Spagna

Mons. Luis Argüello: "Tutti i carismi della Chiesa sono necessari".

Negli ultimi quattro anni il nome di Luis Argüello è stato legato, essenzialmente, alla Segreteria generale della Conferenza episcopale spagnola, ma, dallo scorso novembre, Mons. Luis Argüello ha un'unica e chiara missione: pascere la Chiesa diocesana di Valladolid. Una sede in cui ha già prestato servizio come ausiliare del suo predecessore, Mons. Ricardo Blázquez, e in cui ha vissuto tutta la sua vita sacerdotale. 

Maria José Atienza-12 gennaio 2023-Tempo di lettura: 8 minuti
argüello

Monsignor Luis Argüello García è arcivescovo di Valladolid dal luglio 2022. Laureato in diritto civile, prima di entrare in seminario è stato docente universitario. La sua profonda analisi della realtà e la sua conoscenza dell'essere umano rimangono dal suo aspetto di professore, così come una vasta cultura che trova spazio nelle conversazioni e negli interventi di colui che è stato, per quattro anni, il portavoce dell'episcopato spagnolo. 

La sua nuova tappa nella Chiesa di Valladolid, la società di oggi, la secolarizzazione, sono alcuni degli argomenti che compaiono in questa conversazione con Omnes in cui Mons. Argüello estende la sua analisi dalle terre di Castiglia e León alla Chiesa universale.

....

Consegna
Elenca, per favore, tutte le persone indicate per nome nel testo fornito, compresa chi lo firma. Rispondi basandoti soltanto sul testo fornito.

Elenco dati
....

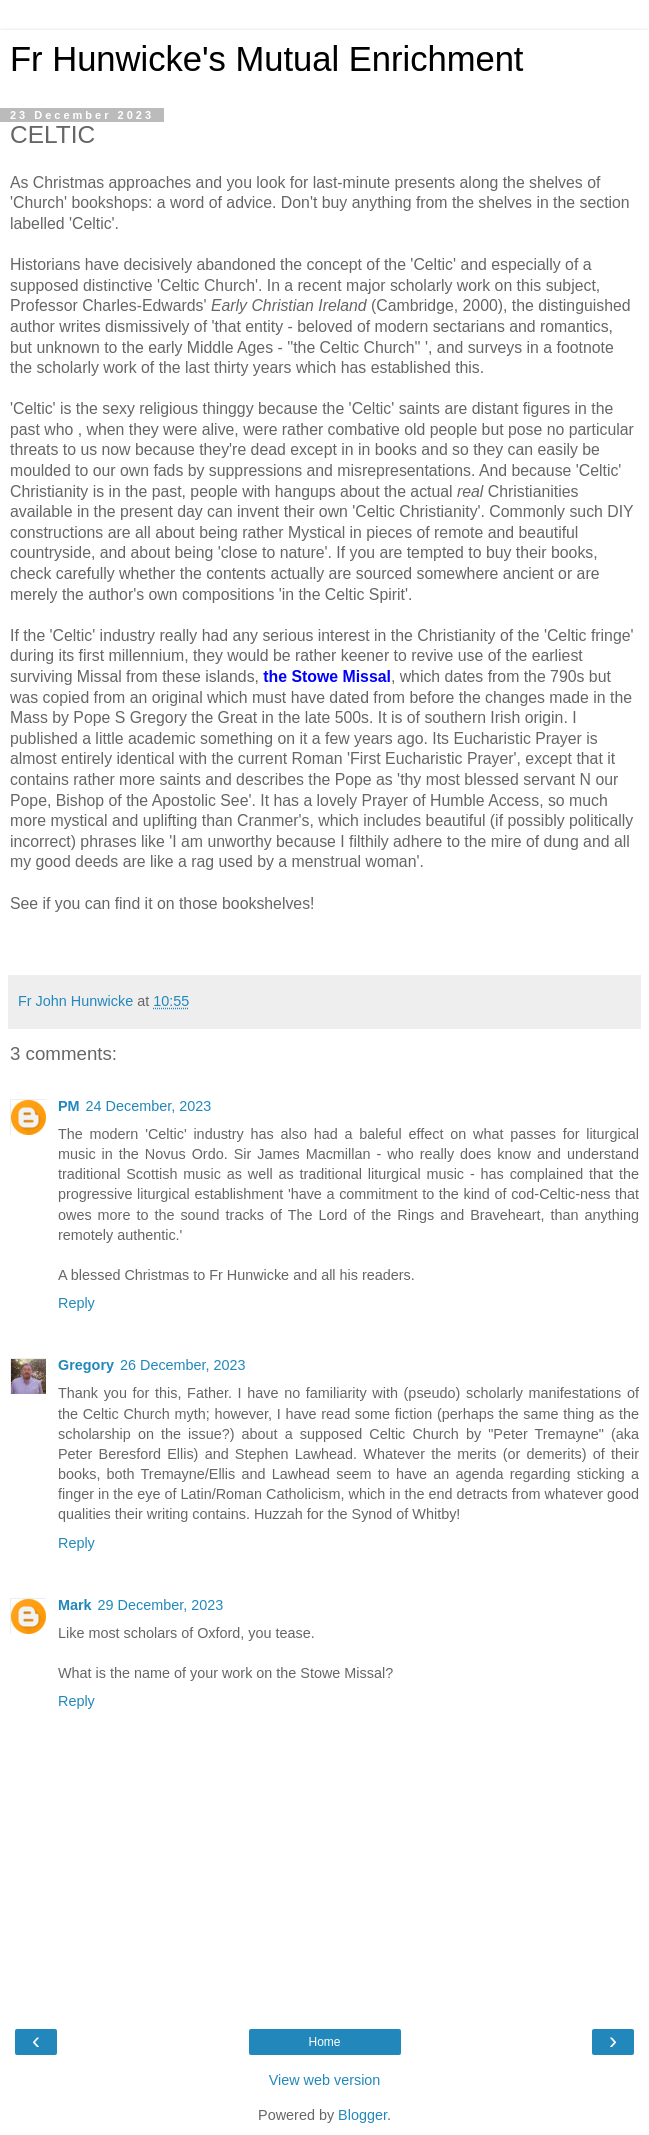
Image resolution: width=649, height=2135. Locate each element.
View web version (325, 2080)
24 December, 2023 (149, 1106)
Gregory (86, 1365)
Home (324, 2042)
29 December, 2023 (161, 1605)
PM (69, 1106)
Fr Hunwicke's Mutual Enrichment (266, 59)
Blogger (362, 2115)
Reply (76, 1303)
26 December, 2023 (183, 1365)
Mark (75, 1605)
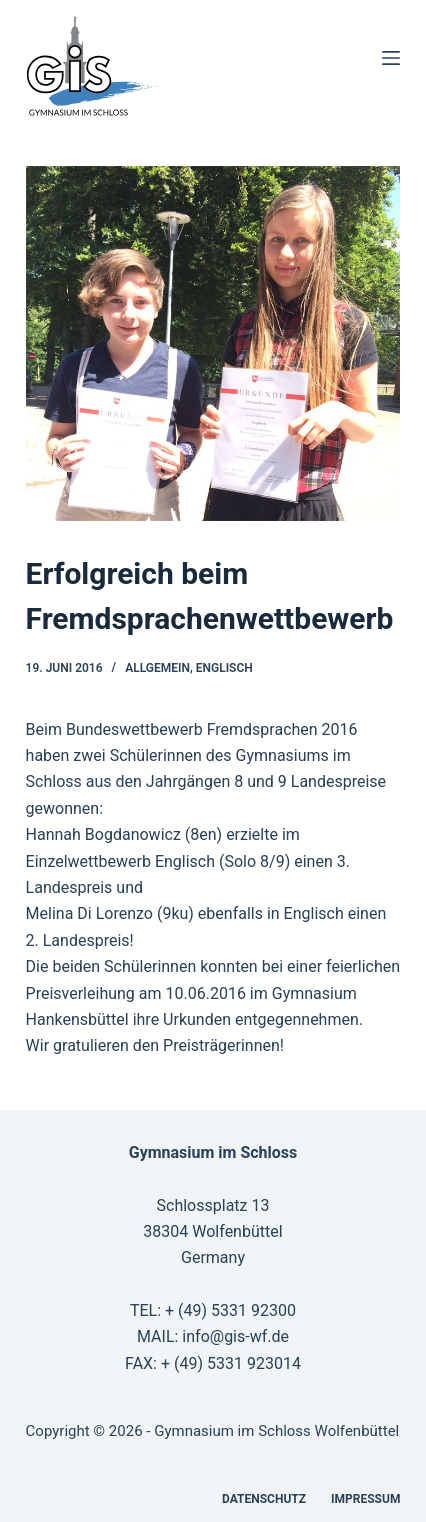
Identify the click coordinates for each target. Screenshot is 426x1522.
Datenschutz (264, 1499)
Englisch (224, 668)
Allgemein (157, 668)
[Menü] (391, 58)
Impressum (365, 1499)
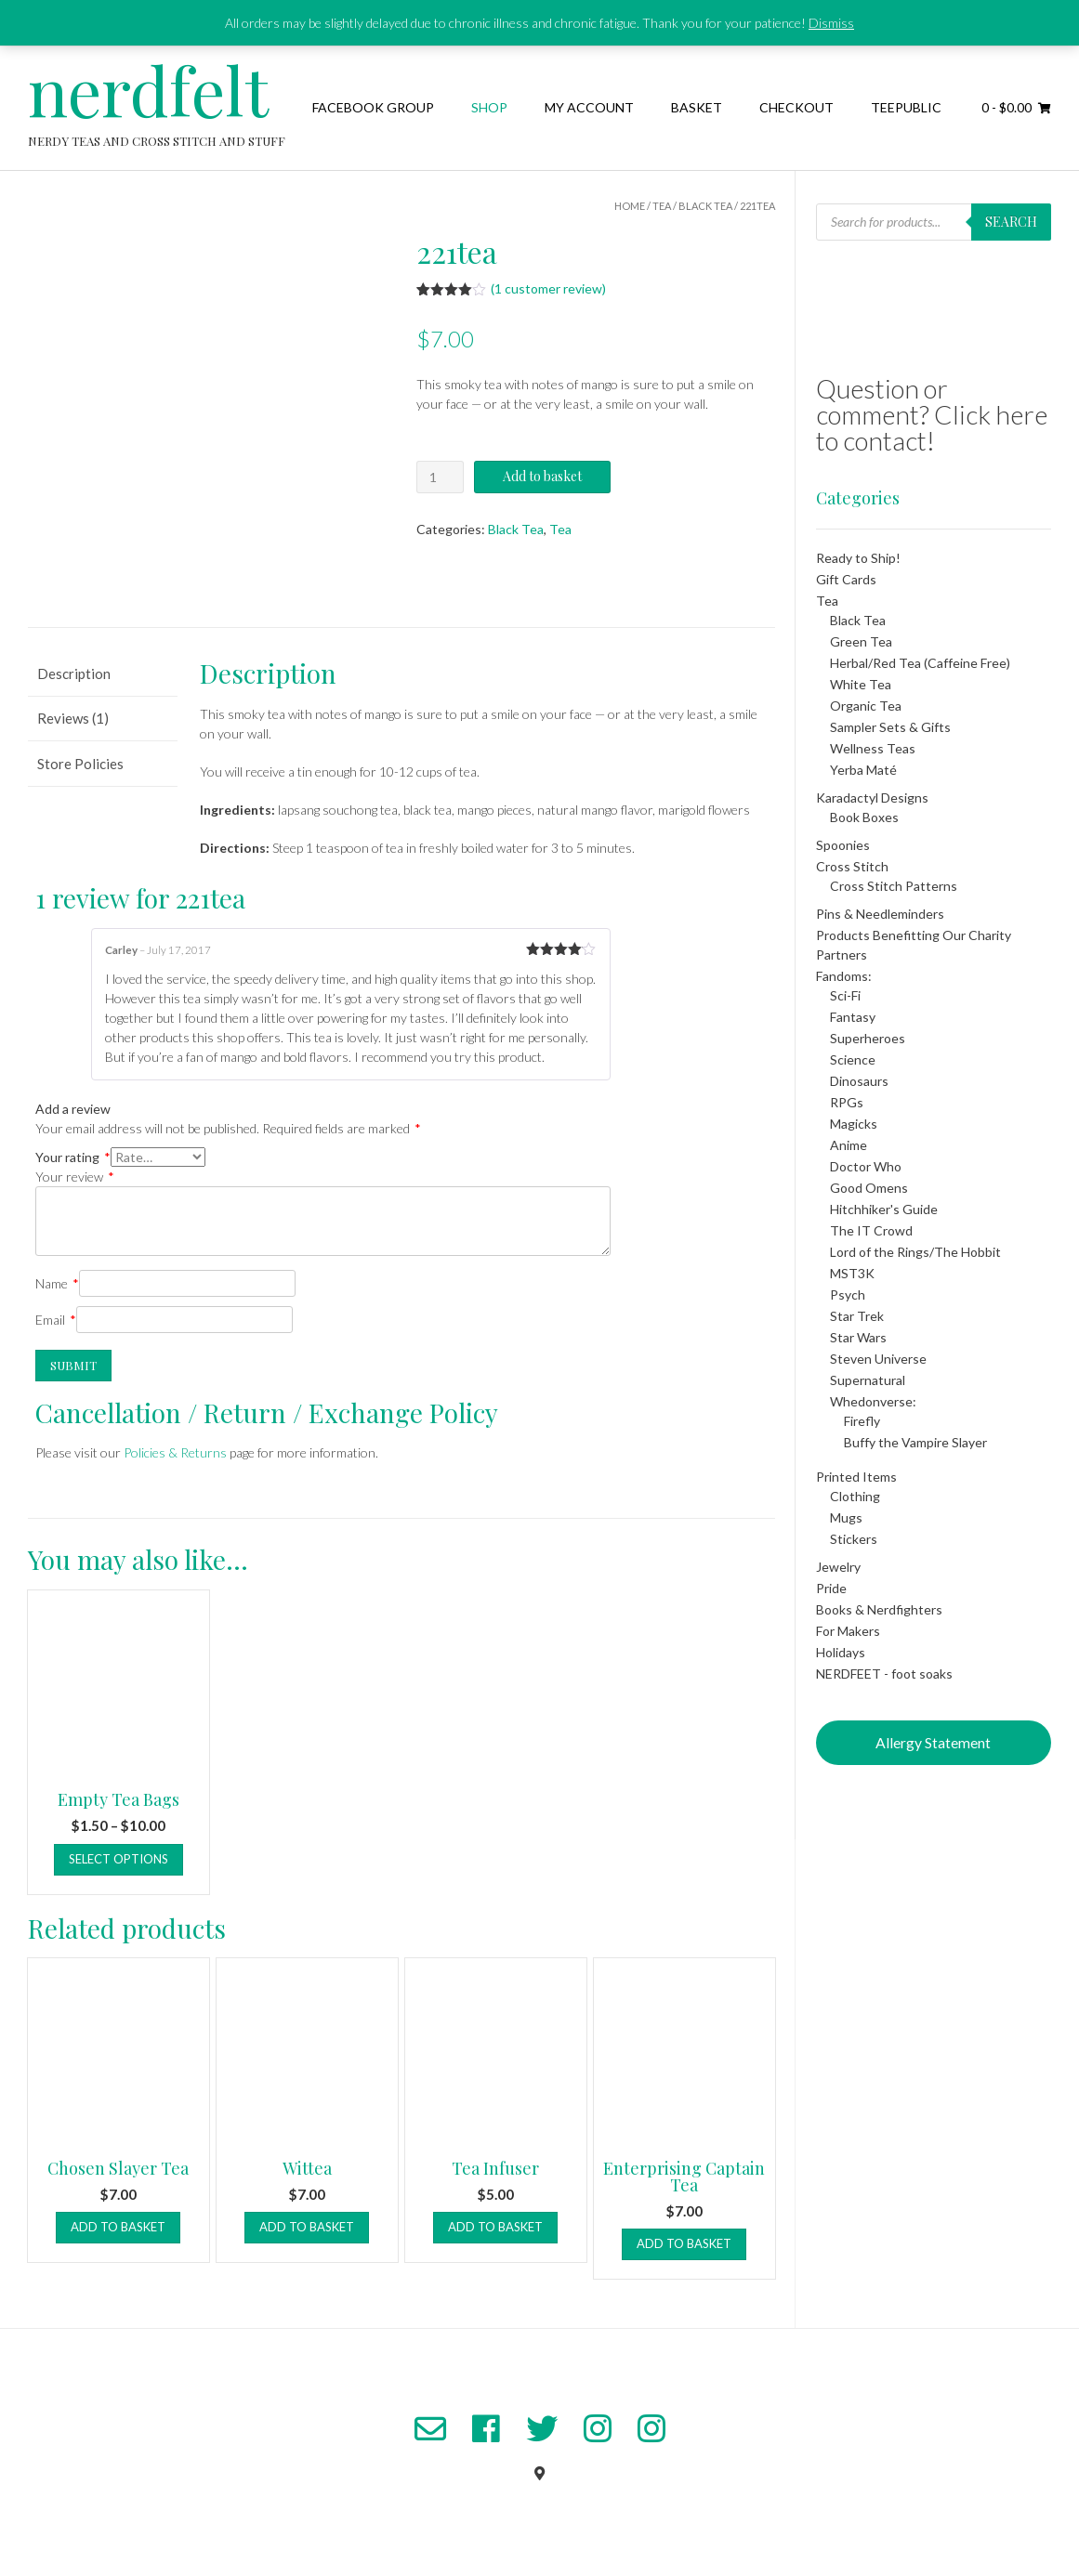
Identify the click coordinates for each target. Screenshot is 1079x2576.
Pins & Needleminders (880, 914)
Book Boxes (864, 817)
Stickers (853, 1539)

....

Soluzione scritta
- Luis Argüello García
- Ricardo Blázquez
- Maria José Atienza